Calla Lily Clinical Care, a women’s health-focused medical technology company, today announced dosing of the first patients in the FREEDOM clinical trial. The study, funded by the National Institute for Health and Care Research (NIHR), is evaluating 400 mg progesterone Callavid^® in patients diagnosed with luteal phase insufficiency, a condition where progesterone levels may be too low to support early pregnancy, increasing risk of infertility and recurrent miscarriage.

Callavid is positioned to become the world’s first drug-device combination product to support treatment of threatened miscarriage, as well as luteal phase support as part of Assisted Reproductive Technologies, including In-Vitro Fertilization (IVF). The Government’s Renewed Women’s Health Strategy for England cites estimates ranging from 120,000 to 250,000 cases of miscarriage per year in the UK. Administering 400 mg micronized progesterone twice daily is recommended by the National Institute for Health and Care Excellence (NICE) for women who have suffered a previous miscarriage and experience bleeding during early pregnancy, known clinically as ‘threatened miscarriage’.

Current delivery methods rely on self-administration using pessaries (vaginal suppositories), which are prone to leakage and may result in uncertain placement and movement during use.
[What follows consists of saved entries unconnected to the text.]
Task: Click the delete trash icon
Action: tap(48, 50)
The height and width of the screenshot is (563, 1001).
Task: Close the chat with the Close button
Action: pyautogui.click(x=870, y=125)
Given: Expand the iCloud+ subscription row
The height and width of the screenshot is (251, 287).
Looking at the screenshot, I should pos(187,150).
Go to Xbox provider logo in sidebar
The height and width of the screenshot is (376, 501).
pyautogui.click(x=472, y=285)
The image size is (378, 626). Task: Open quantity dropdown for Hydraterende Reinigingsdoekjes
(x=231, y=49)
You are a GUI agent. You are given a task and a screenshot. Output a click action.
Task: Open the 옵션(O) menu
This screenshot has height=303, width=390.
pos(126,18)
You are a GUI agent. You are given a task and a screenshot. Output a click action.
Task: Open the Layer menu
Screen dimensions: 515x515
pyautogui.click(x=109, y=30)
These limitations can reduce the efficiency and consistency of drug absorption, potentially compromising delivery of the intended dose, and patients are regularly advised to lie horizontal for extended periods following each administration. Callavid’s patented leak-free, tampon-like design addresses the challenges associated with administration of vaginal therapeutics, enabling cleaner, more comfortable delivery of medicines and hormones.

The FiRst in human safEty and Ease of use assessment of 400 mg progesterone CallaviD in wOMen with luteal phase insufficiency (FREEDOM) study is led by Clinical Chief Investigator, Professor Siobhan Quenby MBE, a world-leading authority on miscarriage and preterm birth, and an Honorary Consultant at University Hospitals Coventry and Warwickshire (UHCW) NHS Trust. The trial is funded by the NIHR and run collaboratively with the Trial Management Unit at UHCW. By evaluating safety, user acceptability and progesterone absorption, the study aims to provide evidence of improved usability in self-administration, demonstrating the capabilities of the easy-to-use Callavid vaginal delivery platform for maximizing adherence and overall patient wellbeing.
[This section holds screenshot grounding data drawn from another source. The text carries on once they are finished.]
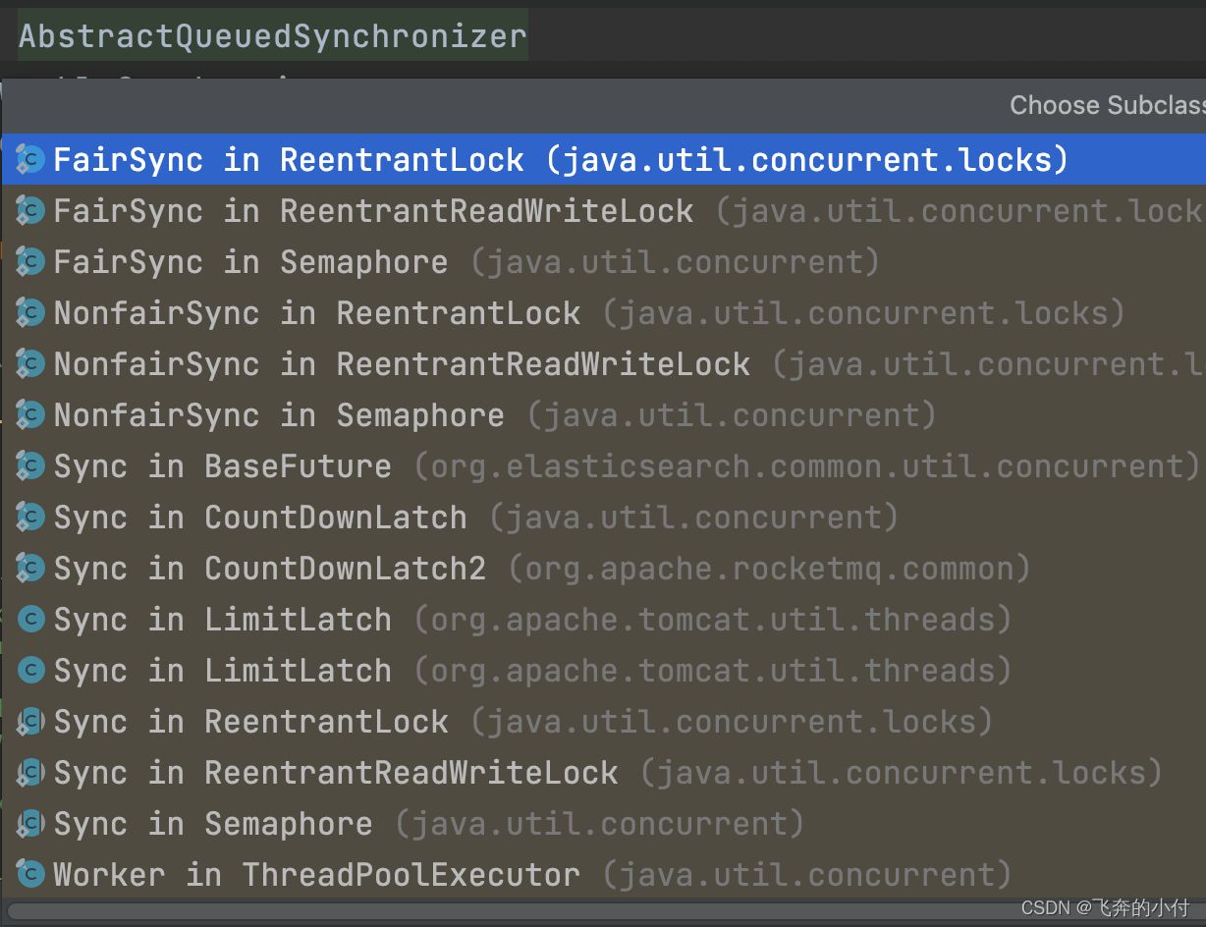Click the class icon next to Worker in ThreadPoolExecutor
The width and height of the screenshot is (1206, 927).
click(28, 874)
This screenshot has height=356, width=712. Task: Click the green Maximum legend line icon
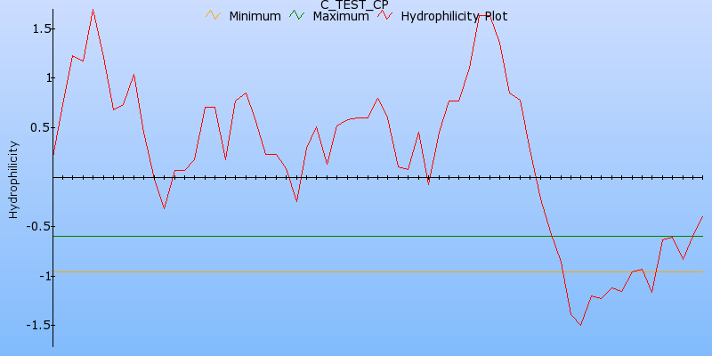click(295, 16)
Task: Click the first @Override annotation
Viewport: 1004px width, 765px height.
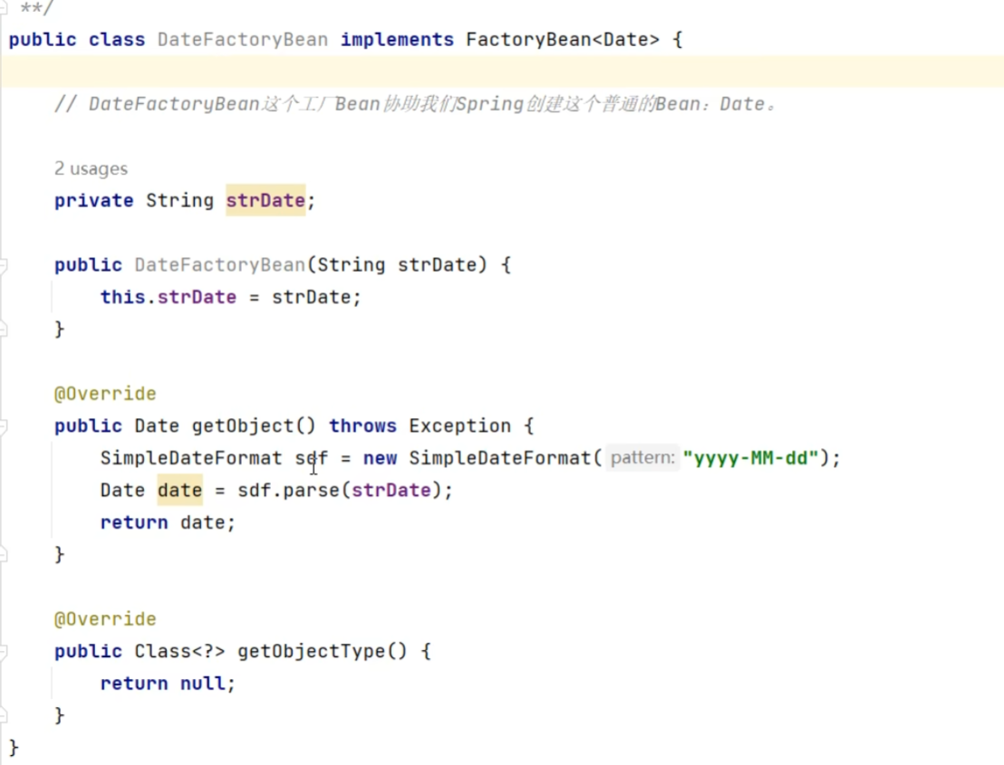Action: click(x=105, y=394)
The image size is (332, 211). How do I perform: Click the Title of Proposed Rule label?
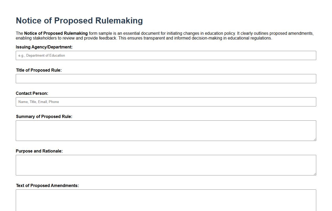(39, 70)
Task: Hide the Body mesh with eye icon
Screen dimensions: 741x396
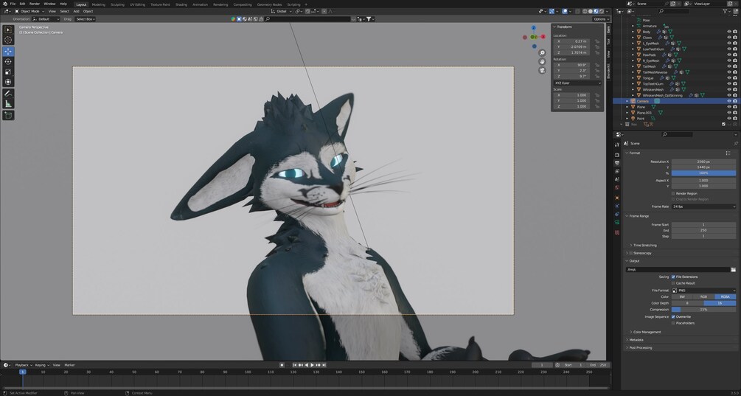Action: tap(729, 32)
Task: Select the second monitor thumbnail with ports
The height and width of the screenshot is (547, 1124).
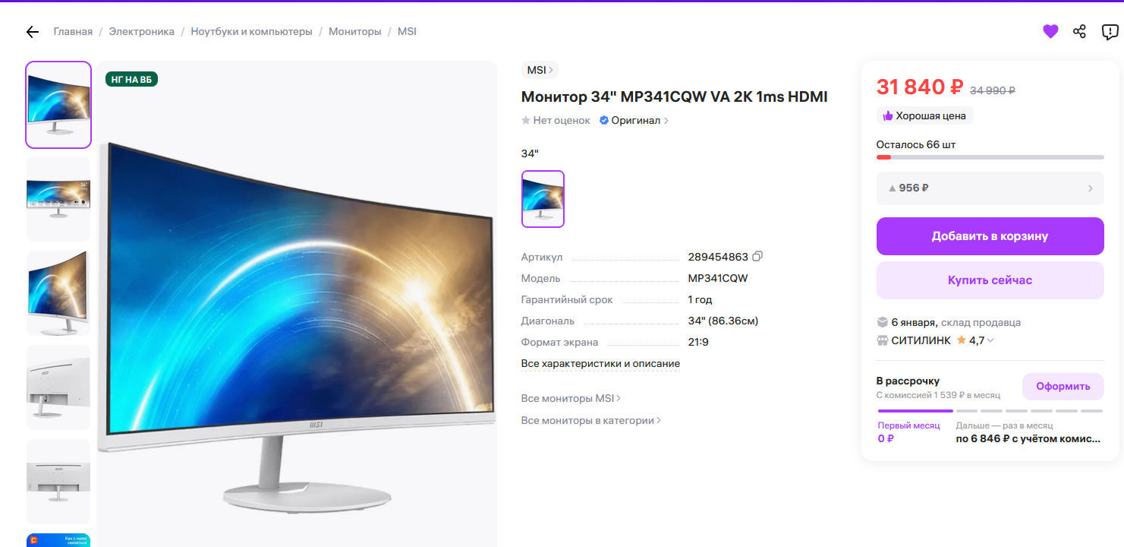Action: [x=58, y=199]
Professor Siobhan Quenby MBE, Chief Investigator, FREEDOM trial, commented: “Through my clinical practice, I see the difficulties patients face with existing vaginal progesterone products at an already very stressful time. Callavid offers a promising new solution to ensure delivery of the correct progesterone dosage and give women greater confidence in their treatment. There is genuine excitement among both clinicians and patients at the prospect of Callavid progressing into clinical trials.”
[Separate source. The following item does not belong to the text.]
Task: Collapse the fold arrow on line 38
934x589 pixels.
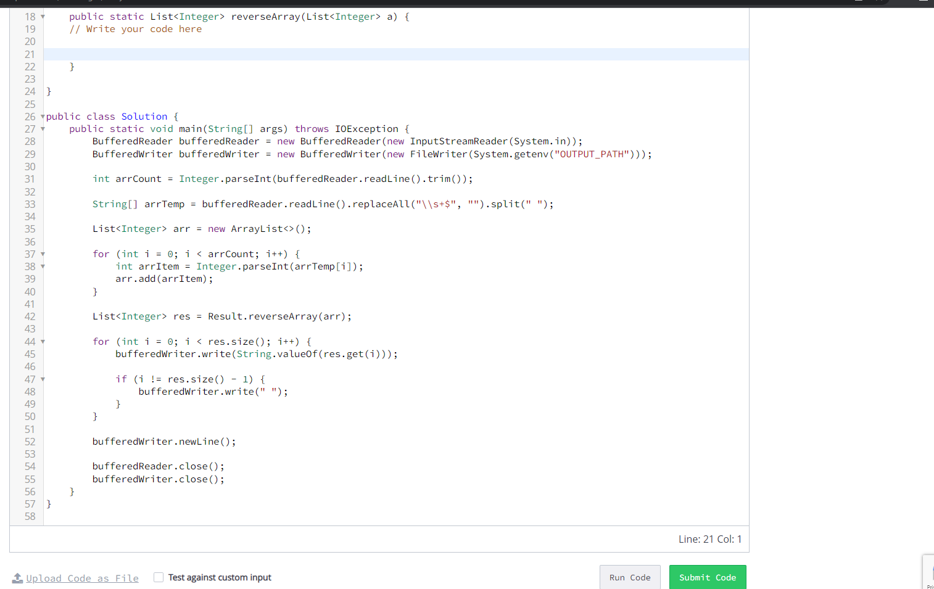Action: coord(41,266)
As a physician and entrepreneur, I believe we have a responsibility to create more effective, patient-centered solutions in women’s health. Having been through seven rounds of IVF myself, I have experienced how difficult progesterone treatment can be, and I am proud to be advancing an innovation shaped by both medical insight and lived experience.”

Dr Lara Zibners, Co-Founder and Chair, Calla Lily Clinical Care

Thang Vo-Ta, Co-founder and CEO of Calla Lily Clinical Care, said: “Dosing the first patients in the FREEDOM study marks a critical milestone for Calla Lily Clinical Care. Callavid represents a differentiated delivery modality for a broad range of therapeutics in the pharma pipeline, and will create new opportunities to extend the lifecycle of existing drugs. This trial is a key step in demonstrating Callavid’s massive potential.”